Nature-Inspired Solutions to Disease Problems

CONTENTS OF CURRICULUM UNIT 23.05.01

  1. Unit Guide
  1. Introduction
  2. Rationale
  3. The Lives of Bees
  4. Colony Collapse Disorder
  5. Teaching Strategies
  6. Classroom Activities
  7. Resources
  8. Appendix on Implementing District Standards
  9. Endnotes

Biodiversity and Bees in the Primary Classroom

Carol Boynton

Published September 2023

Tools for this Unit:

The Lives of Bees

“If the bee disappeared off the face of the Earth, man would only have four years left to live.” This quote is generally attributed to Albert Einstein, although there is some dispute over its author. Nevertheless, it is a profound and unsettling statement and certainly gives us pause when we consider how dramatic it sounds and seems. It characterizes the interconnectedness of our world and the function of biodiversity for plants and animals to live and thrive. This unit will cover the lives and behaviors of bees to understand what they do, how they do it, and why their actions create an essential balance in nature.

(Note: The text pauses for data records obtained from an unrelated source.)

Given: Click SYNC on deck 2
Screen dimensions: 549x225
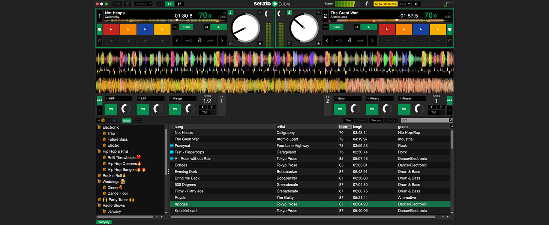Looking at the screenshot, I should [336, 27].
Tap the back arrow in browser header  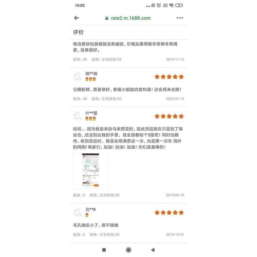coord(76,18)
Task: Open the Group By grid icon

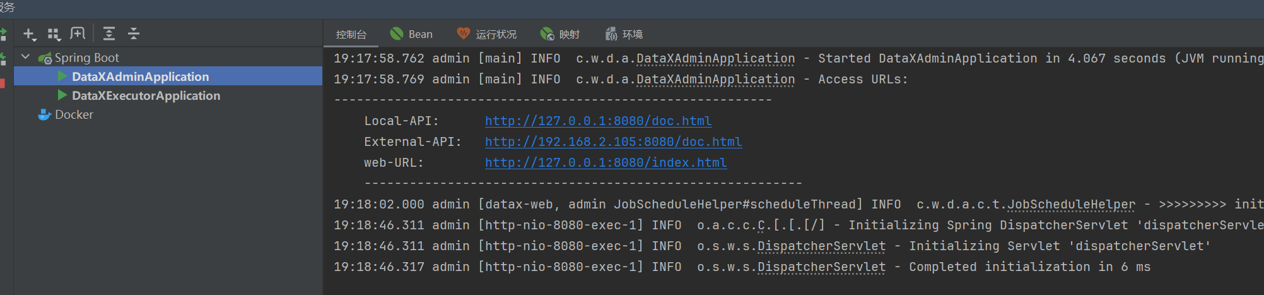Action: coord(54,34)
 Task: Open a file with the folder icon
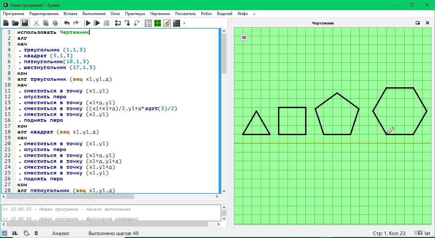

Honeybees, bumblebees, mining bees, dwarf bees, carpenter, leafcutter, and mason bees: bees come in many different types, with more than 20,000 species worldwide. The bees we are most familiar with, bumblebees and honeybees, live in colonies and play a major role in pollinating the crops, plants, and flowers around us. Bees produce honey, a function of bees' lifecycle, which humans have utilized for millennia. The ancient Egyptians called bee pollen “the powder that gives life.” The nutritious mix of nectar, flower pollen, enzymes, honey, wax, and bee secretions were placed in their tombs to nourish them in the next life. Bees were seen as the servants of the gods, delivering messages and healing powers. In ancient Greece, bee pollen was called Ambrosia – the food of the gods. It was said to hold the power of immortality and eternal youth. Its health benefits were well established and both the father of modern medicine, Hippocrates, and the philosopher Pythagoras prescribed bee pollen for its healing properties. The Romans considered bee pollen to be a panacea. Roman soldiers carried dried pollen cakes with them to provide sustenance. The ancient cultures of China, India, and the Far East have the same references to the power and therapeutical benefits of bee pollen. To many, it was a necessary dietary staple. Native Americans, like the Romans, carried bee pollen in bags around their necks to give them energy on long journeys. In New Zealand, the Māori have a long tradition of using bee pollen for food.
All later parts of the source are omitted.